Officials estimated more than 200 homeowners, renters and city and county leaders attended the meeting, which was organized by city councilwoman Erin Mendenhall.
“By coming together with a joint focus of positive change, we can make a change in this area,” Mendenhall told the crowd. “What is happening around the State Street area —– the ‘climate of crime’ that I call it — is unacceptable.”
Residents quickly pointed to problems in the area between 900 South and 2100 South from West Temple to 300 East, including violent crime, prostitution, drug abuse, theft, bad landlords and vagrancy.
“A week ago there were 15 to 16 shots fired three houses away from me,” single mother Melissa Camp said of her neighborhood. “Just this last Saturday, there was a stabbing. About three weeks ago, there was a drive-by — all in the same area.”
Camp said she wants to move, but can’t afford it.
“I want to see what the city wants to do about all of this and improve multiple neighborhoods,” Camp said.
Piper Down Pub owner Dave Morris said prostitution and drug dealing have served as deterrents to business outside of his establishment.
“It’s really scary. Do you want to go back there or do you want to go downtown where there is a modicum of safety?” he questioned.
Morris said those who get arrested are often back out on the street the next day doing the same things.

“It’s all done with this impunity like there are no repercussions for those actions,” Morris said.
Salt Lake City Police Chief Mike Brown said his department has nearly doubled its patrol staffing in the past year and believes those changes will pay dividends over time.
“We’re putting our money where our mouth is,” Brown said. “We’re trying to beef up that front line — those people that respond when there’s a problem.”
Brown and other city leaders like Mendenhall and Mayor Jackie Biskupski said the issues extend beyond crime to matters such as poverty and addiction.
“Drugs are driving the majority of criminal activity.

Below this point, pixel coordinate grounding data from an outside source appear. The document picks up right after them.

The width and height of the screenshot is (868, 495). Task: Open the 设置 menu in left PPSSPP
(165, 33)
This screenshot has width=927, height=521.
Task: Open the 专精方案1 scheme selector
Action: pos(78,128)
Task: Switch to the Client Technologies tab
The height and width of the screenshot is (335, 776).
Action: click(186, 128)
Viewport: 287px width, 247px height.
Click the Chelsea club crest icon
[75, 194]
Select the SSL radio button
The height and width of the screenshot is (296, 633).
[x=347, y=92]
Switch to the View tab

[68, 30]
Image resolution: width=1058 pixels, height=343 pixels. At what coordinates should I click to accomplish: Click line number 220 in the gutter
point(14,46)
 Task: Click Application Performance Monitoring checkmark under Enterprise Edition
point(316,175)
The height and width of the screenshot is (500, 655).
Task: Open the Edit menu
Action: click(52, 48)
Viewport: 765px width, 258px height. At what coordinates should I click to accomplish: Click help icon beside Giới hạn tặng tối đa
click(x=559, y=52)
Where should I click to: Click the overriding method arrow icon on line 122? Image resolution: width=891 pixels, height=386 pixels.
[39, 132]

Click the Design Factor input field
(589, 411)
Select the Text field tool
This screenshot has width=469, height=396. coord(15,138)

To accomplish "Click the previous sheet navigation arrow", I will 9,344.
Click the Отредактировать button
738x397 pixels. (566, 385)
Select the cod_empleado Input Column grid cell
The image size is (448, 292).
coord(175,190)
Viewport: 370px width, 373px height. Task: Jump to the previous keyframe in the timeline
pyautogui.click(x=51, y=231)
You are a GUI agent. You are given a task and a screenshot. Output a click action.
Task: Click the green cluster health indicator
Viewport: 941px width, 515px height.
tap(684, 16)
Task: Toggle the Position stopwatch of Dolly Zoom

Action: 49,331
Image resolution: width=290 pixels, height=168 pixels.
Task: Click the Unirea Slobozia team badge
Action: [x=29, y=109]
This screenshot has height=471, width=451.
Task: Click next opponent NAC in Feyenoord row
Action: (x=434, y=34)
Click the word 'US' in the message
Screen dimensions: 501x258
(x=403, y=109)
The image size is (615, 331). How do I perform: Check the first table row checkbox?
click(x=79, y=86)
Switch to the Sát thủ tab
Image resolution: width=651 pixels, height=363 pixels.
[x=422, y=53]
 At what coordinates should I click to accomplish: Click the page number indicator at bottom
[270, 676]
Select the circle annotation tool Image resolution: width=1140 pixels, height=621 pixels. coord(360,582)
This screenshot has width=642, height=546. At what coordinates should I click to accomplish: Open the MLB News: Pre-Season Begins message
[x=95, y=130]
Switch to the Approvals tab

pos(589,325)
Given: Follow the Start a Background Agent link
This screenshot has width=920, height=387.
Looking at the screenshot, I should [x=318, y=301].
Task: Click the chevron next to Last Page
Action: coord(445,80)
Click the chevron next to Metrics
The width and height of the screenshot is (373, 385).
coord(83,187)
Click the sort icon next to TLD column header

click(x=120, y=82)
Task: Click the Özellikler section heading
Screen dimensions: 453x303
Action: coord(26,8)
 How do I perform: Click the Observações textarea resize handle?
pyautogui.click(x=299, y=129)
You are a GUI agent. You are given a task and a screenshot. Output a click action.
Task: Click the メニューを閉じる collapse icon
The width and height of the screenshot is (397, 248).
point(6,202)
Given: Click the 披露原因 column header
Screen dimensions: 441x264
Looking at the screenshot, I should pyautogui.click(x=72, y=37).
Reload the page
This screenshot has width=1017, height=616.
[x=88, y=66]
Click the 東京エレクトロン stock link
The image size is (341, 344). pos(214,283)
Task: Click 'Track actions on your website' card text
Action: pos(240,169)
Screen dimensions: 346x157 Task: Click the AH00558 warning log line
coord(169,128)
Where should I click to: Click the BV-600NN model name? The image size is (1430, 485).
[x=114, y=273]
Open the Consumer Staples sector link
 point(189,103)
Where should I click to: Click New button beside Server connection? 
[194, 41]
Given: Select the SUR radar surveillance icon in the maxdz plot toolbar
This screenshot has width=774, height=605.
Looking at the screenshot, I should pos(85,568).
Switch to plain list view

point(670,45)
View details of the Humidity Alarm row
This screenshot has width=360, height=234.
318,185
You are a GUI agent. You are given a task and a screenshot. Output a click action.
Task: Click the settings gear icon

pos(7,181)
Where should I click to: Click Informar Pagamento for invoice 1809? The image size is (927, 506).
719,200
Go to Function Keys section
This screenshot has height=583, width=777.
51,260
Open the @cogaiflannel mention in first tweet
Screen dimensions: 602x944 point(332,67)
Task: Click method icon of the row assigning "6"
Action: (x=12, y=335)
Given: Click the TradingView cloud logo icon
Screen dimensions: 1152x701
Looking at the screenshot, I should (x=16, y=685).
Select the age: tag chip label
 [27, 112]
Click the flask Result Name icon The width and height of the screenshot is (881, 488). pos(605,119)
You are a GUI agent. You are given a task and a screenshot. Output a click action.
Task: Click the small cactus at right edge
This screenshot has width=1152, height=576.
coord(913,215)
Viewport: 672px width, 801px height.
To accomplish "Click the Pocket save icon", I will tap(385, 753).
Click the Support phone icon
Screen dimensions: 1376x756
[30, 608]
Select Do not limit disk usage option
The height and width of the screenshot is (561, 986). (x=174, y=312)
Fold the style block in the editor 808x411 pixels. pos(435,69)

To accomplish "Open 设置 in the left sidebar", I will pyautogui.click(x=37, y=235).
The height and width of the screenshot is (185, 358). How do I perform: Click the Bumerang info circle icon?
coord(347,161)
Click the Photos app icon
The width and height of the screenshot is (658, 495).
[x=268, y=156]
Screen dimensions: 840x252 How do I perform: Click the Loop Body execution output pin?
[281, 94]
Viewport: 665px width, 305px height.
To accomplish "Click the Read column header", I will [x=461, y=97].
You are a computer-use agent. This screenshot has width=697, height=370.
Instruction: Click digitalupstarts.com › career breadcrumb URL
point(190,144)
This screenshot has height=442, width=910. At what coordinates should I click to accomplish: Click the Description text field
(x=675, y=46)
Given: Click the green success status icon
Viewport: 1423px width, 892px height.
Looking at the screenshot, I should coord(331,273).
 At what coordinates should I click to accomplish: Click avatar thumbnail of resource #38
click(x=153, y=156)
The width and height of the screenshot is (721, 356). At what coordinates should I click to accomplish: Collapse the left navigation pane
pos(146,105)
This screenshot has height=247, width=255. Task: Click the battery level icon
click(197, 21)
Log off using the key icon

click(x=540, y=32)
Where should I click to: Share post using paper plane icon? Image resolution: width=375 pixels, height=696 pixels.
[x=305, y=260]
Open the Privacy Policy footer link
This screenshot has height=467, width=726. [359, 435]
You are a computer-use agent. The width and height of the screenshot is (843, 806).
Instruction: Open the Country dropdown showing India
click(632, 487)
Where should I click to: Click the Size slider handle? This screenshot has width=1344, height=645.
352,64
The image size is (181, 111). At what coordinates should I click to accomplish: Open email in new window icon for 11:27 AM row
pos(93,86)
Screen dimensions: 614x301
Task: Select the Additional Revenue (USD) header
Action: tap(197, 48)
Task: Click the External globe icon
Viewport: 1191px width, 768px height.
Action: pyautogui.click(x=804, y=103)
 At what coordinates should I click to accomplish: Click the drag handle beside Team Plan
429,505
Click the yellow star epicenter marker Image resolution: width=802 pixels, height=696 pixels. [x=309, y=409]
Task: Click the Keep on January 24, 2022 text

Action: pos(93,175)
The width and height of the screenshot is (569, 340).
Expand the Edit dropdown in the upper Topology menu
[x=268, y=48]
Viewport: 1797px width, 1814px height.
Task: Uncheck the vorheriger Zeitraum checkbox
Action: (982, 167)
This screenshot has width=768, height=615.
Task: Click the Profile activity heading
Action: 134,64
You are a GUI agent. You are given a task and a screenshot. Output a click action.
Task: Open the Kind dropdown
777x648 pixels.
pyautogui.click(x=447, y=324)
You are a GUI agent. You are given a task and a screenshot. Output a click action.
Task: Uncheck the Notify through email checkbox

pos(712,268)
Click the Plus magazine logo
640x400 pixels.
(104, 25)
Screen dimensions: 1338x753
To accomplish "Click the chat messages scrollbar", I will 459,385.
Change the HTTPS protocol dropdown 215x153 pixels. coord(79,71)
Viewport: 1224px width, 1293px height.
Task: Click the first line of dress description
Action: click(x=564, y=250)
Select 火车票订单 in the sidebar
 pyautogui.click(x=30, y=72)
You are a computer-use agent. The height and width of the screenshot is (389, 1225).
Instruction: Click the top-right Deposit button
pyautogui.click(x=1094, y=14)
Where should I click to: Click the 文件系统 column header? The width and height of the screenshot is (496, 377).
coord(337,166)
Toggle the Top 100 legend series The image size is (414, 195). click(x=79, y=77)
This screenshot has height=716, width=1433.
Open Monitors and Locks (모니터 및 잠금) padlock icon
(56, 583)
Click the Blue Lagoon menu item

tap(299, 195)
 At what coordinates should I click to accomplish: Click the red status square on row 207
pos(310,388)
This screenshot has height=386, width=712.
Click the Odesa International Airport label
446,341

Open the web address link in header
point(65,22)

It’s driving the majority of violence and I’m confident that as we move forward, the state is as much at the table as the county is with the city on trying to address the drug addiction problems in this city and in this state,” Biskupski said.
Mendenhall said it was exciting to have representatives from various areas of the city and county attend the meeting, and described the evening as the “tip of the iceberg” in addressing the problems.
“I hope that the city and county staff and elected officials leave here tonight with our minds reeling with new ideas from policy to budgetary to administrative ideas — how we can start working differently tomorrow with the resources we have right now in order to effect change in this area,” Mendenhall. “We have to work on all of it, and we have to work on it all at the same time.”